Infrastructure apps required to run the Toolforge/Cloud VPS platform should not co-exist with user-created applications.
Dogfooding our infrastructure is a noble concept but it has some downsides, namely, the need to have more complex resource isolation between workloads, which at this moment is hard to achieve.

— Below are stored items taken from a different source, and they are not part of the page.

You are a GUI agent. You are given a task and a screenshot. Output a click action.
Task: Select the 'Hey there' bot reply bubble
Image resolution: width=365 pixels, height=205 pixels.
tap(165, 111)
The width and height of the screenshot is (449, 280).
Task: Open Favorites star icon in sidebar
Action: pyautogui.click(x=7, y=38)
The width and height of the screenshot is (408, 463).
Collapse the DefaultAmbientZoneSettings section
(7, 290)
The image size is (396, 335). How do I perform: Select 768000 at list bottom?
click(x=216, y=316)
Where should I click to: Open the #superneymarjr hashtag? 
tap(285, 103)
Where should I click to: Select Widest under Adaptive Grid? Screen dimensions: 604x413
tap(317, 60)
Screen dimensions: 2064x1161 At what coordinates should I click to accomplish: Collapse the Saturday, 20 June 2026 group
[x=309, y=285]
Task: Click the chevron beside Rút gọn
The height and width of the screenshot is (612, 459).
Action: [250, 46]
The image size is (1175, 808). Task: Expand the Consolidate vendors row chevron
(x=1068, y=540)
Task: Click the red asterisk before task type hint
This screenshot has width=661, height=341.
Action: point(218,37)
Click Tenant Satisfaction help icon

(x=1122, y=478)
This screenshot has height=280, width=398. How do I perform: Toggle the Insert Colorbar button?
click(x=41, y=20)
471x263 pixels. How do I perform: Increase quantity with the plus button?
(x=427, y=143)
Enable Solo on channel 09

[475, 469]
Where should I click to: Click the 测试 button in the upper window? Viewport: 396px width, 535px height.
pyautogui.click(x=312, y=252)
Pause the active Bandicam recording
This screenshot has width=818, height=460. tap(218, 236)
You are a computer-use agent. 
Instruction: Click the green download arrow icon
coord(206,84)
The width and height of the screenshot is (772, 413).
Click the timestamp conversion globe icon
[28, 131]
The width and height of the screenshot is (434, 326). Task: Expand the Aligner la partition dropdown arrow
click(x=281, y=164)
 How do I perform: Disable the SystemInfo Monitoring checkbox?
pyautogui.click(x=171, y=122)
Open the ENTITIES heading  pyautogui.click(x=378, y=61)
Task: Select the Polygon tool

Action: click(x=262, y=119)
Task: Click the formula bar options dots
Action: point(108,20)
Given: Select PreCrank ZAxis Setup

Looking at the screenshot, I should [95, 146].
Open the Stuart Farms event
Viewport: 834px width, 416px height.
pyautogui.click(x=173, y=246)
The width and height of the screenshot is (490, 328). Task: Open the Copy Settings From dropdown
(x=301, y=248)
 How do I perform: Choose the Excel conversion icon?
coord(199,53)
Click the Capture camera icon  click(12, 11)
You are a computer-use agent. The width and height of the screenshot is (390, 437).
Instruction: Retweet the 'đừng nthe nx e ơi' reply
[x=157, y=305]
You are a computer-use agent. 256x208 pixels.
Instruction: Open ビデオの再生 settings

In our current state, our shared use of the same cluster for user-owned and admin-owned apps creates situations like the following:
Subject: ** PROBLEM alert - Toolforge/Toolforge Home Page is CRITICAL ** Date: Sat, 23 Mar 2019 18:08:50 +0000 From: shinken <shinken@shinken-02.shinken.eqiad.wmflabs> To: gtirloni@wikimedia.org Notification Type: PROBLEM Service: Toolforge Home Page Host: Toolforge Address: tools.wmflabs.org State: CRITICAL Date/Time: Sat 23 Mar 18:08:49 UTC 2019 Notes URLs: Additional Info: CRITICAL - Socket timeout after 10 seconds
This happens because a tool is running on the same node as tools.admin and it's using all CPU resources. During that time, users cannot access the Toolforge home page which could prevent them from seeking help or check the status of the system.
Separating workloads such as these is also a common concept in many places, including WMF (WMCS and Production servers).
List of admin-owned apps:
- Toolforge Home Page
- ...